ASMP: Your bio also goes out on a professional limb by getting a little poetic about your process. You describe your categorizing of images as “serendipitous in deed. Visualization outside the alphabetical taco shell. Visioneclectic.” [sic] Do you find this personal, offbeat tone strikes the right cord with potential clients? In your experience, does phrasing like this help to make you memorable?

AS: A great photographer once said that it is the act of composing the image that is meaningful; whether one releases the shutter or not is irrelevant. is a Web site address I took on some years ago because it seemed to describe the mix and matrix of the work I’ve been doing. Narrow specialization is not my gig and working in a smaller market allowed me to grow my vision immeasurably. Visualization outside the taco shell is a referent to the ever popular “think outside the bun” of taco chain fame. So I say, why not take the next non-linear step? It’s just the way I express what I love to do.

ASMP: As a longtime midwesterner, do you find this region to be a lucrative place for a photographer to be based?

AS: We moved to Ohio from Connecticut when I was 15 and I finished high school in a suburb of Columbus. Growing up within an hour of New York City had already connected me to a larger world-view. And so I returned to the East for my college years. During that time, I made many trips to New York City to visit MOMA and the Met, not to mention the Fillmore East.
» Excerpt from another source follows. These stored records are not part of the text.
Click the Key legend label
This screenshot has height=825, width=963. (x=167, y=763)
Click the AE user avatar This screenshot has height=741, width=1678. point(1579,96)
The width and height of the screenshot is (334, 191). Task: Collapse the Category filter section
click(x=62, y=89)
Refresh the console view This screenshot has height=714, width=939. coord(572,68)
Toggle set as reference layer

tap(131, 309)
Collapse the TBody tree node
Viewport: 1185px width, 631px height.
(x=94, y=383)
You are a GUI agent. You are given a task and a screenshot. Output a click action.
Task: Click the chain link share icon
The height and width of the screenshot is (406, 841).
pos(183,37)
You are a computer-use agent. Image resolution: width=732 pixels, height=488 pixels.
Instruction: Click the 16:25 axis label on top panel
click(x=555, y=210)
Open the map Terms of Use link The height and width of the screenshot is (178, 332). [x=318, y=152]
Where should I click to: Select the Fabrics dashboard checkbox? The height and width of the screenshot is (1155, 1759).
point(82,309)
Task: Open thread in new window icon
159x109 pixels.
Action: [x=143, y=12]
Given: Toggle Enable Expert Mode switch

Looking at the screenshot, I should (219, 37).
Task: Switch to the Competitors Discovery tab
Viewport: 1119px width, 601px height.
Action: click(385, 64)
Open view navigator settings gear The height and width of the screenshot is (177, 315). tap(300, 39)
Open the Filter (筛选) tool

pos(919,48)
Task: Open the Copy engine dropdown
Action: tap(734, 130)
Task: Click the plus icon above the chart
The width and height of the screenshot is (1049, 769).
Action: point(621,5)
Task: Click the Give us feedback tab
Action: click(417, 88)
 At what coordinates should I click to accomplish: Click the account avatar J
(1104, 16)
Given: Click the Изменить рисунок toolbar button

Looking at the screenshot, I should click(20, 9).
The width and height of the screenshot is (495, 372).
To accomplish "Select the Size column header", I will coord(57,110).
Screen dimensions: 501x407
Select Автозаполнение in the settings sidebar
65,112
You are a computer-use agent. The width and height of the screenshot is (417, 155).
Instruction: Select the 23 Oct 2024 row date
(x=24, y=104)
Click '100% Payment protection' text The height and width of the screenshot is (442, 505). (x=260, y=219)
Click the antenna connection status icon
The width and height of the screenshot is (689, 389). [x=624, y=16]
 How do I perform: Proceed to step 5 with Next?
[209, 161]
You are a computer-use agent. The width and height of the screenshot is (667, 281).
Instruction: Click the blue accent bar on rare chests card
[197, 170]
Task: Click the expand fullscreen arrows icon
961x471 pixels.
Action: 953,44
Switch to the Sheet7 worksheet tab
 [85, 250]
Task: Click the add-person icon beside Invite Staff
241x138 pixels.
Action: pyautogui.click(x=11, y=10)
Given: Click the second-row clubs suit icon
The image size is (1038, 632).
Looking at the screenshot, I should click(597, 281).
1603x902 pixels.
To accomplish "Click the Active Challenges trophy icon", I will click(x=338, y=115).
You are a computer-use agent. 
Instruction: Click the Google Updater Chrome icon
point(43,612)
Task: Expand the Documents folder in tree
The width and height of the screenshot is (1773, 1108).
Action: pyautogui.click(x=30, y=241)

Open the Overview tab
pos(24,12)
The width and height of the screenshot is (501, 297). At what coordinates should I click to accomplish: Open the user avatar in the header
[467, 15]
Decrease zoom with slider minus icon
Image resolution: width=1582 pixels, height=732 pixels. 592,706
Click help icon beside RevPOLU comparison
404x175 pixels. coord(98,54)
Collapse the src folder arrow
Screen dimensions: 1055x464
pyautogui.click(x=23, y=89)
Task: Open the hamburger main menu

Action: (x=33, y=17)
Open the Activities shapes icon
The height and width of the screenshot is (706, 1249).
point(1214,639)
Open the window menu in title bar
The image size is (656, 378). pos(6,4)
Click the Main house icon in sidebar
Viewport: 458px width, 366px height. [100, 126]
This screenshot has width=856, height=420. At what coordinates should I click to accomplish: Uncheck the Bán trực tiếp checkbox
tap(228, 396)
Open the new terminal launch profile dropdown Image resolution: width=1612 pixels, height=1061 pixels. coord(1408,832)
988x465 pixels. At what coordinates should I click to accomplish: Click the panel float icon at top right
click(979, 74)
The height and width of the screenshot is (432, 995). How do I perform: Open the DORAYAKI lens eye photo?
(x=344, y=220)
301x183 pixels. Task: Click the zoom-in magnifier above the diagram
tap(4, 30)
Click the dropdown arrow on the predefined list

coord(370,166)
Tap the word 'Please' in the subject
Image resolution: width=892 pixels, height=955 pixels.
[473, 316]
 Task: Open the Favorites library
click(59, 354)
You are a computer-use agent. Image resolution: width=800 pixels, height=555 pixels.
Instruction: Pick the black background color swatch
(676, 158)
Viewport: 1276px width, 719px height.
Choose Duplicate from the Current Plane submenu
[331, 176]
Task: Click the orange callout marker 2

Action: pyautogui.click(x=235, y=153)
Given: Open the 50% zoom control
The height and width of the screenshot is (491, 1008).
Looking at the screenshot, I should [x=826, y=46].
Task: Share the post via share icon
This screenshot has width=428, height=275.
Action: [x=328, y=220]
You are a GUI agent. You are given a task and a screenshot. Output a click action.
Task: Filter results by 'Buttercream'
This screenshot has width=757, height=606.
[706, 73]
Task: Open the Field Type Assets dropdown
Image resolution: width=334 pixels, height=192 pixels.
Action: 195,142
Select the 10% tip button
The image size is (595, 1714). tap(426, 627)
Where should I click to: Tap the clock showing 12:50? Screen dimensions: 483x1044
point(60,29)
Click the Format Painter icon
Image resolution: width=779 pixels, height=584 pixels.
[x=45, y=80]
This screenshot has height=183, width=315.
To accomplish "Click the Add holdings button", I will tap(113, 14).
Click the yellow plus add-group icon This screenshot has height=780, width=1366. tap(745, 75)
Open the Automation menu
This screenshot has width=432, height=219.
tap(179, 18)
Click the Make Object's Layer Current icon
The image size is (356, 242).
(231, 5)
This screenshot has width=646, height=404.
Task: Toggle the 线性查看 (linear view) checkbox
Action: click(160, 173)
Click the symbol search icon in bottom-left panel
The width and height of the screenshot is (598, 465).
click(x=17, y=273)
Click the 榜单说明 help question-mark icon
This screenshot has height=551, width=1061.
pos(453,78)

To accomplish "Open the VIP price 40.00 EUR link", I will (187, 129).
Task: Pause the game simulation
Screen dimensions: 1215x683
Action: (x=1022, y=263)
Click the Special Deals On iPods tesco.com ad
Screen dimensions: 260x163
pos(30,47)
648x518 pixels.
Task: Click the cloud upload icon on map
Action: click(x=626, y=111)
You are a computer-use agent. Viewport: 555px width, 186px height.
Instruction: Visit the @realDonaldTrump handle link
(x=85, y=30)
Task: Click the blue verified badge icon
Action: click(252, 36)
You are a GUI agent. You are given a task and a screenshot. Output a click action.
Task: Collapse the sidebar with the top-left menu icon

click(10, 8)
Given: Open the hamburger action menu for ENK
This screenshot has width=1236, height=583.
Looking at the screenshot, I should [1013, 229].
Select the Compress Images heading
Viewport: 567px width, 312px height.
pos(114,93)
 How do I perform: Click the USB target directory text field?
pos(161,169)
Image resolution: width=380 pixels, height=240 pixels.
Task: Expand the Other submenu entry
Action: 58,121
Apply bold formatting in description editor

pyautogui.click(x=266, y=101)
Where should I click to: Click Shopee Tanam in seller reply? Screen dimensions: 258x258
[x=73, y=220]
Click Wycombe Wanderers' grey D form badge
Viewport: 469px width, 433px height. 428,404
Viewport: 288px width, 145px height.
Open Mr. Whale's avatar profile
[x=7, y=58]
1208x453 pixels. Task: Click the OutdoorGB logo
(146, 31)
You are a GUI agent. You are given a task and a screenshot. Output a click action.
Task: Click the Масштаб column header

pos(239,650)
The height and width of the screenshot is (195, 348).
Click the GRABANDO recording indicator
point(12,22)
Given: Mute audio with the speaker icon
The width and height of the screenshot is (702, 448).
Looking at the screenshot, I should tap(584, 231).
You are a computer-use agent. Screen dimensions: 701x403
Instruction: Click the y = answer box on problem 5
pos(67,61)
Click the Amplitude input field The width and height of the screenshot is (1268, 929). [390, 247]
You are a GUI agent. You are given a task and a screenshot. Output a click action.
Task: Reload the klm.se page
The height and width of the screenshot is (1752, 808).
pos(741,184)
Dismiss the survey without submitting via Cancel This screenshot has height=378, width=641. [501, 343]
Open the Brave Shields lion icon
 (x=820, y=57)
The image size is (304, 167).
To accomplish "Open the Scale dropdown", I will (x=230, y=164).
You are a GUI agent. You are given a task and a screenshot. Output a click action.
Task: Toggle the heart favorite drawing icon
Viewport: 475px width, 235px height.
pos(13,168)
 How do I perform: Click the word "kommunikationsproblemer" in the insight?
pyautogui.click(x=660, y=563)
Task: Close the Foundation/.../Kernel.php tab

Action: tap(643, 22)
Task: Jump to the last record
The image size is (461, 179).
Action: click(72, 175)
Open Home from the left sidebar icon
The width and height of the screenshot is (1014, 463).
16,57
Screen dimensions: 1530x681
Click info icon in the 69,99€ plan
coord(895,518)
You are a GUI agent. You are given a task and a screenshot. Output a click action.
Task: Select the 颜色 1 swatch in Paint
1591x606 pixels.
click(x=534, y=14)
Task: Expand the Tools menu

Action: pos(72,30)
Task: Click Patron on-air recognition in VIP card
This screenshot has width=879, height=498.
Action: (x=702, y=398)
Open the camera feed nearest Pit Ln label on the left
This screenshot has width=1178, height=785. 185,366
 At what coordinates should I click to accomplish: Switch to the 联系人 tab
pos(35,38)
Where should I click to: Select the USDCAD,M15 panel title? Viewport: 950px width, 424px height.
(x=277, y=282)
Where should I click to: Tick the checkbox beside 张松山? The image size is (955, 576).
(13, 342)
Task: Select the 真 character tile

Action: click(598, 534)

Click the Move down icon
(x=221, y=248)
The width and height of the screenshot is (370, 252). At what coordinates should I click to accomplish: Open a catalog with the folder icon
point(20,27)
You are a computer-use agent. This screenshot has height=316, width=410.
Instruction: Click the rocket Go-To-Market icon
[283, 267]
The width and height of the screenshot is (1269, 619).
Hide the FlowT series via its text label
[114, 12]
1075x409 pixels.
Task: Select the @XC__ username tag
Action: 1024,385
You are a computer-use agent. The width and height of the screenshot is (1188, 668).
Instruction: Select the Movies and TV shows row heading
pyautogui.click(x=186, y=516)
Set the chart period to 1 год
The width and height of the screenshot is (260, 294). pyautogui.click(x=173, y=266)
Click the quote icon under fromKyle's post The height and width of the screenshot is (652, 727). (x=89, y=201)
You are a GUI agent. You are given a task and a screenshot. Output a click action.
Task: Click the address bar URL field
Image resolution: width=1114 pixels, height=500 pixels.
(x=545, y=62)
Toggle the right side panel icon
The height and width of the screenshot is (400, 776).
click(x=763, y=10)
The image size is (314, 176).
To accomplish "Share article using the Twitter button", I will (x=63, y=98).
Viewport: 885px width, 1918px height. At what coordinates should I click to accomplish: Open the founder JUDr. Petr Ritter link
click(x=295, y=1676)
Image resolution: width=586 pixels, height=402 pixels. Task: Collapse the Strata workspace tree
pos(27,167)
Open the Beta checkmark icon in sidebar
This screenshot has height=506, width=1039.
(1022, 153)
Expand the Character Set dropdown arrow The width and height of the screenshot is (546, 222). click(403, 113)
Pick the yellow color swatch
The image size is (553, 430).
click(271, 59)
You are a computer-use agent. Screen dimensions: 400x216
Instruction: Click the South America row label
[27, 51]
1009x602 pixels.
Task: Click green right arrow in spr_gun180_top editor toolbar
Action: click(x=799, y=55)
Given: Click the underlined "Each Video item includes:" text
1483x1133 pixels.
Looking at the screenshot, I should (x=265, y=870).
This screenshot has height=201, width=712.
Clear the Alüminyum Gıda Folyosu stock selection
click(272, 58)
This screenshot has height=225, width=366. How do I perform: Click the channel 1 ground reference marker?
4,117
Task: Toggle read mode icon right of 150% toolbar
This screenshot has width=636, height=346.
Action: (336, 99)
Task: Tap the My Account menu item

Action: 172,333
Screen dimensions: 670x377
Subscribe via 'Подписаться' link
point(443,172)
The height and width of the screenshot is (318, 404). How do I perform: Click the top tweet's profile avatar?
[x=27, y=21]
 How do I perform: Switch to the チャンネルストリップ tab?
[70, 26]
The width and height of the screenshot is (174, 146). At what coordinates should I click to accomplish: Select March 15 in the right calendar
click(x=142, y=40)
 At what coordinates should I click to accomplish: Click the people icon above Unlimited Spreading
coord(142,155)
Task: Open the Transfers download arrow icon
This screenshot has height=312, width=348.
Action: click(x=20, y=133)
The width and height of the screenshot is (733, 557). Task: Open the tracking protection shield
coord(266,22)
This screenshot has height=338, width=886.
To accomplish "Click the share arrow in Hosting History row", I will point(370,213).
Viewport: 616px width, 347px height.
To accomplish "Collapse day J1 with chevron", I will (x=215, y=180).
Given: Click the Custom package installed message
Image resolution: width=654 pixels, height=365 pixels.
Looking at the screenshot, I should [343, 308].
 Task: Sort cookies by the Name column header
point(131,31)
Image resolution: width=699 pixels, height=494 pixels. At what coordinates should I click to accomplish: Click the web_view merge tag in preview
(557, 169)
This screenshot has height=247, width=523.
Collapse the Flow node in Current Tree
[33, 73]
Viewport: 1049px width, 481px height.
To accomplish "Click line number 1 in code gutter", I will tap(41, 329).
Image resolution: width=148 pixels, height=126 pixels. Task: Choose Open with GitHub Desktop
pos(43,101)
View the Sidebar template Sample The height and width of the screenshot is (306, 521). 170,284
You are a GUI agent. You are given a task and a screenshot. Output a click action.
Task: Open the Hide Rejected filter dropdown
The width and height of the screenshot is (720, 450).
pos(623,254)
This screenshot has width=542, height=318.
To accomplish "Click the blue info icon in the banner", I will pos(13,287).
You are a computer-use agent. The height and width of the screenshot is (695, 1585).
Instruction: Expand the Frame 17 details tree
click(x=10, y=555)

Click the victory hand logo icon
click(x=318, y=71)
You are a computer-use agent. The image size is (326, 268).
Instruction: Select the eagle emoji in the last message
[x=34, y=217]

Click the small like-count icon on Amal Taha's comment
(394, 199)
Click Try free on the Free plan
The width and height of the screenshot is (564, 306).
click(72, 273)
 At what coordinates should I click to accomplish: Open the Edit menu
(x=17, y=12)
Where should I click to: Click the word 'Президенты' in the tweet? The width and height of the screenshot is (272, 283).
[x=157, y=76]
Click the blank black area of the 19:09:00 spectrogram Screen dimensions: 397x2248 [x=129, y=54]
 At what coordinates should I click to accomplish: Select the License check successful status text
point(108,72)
Here in the Dayton-Cincinnati-Columbus marketplace, I can be more of a generalist while playing niches at the same time. When I had a one-on-one photo session with Ray Bradbury, he was very relaxed and very clear. “Do what you love and the rest will follow.” That was 25 years ago; I took it to heart. Creative inventive talent continues to flourish here in Dayton. It’s a great place to live, work and play, while providing opportunity to talk and share with so many. The cost of living well is low. It’s a small universe that’s a great community for all endeavors. As I have for decades, I can make a real difference by freely and happily contributing photos to life-changing nonprofits. It’s a caring and giving community. I am bearing witness to a culture of helping one’s neighbor that the flood’s devastation helped to create.

ASMP: What projects, personal or professional, are you currently planning? Where do you see yourself in five years’ time?

AS: Out standing in that field. Camera close by, if not attached. Making pictures that sing.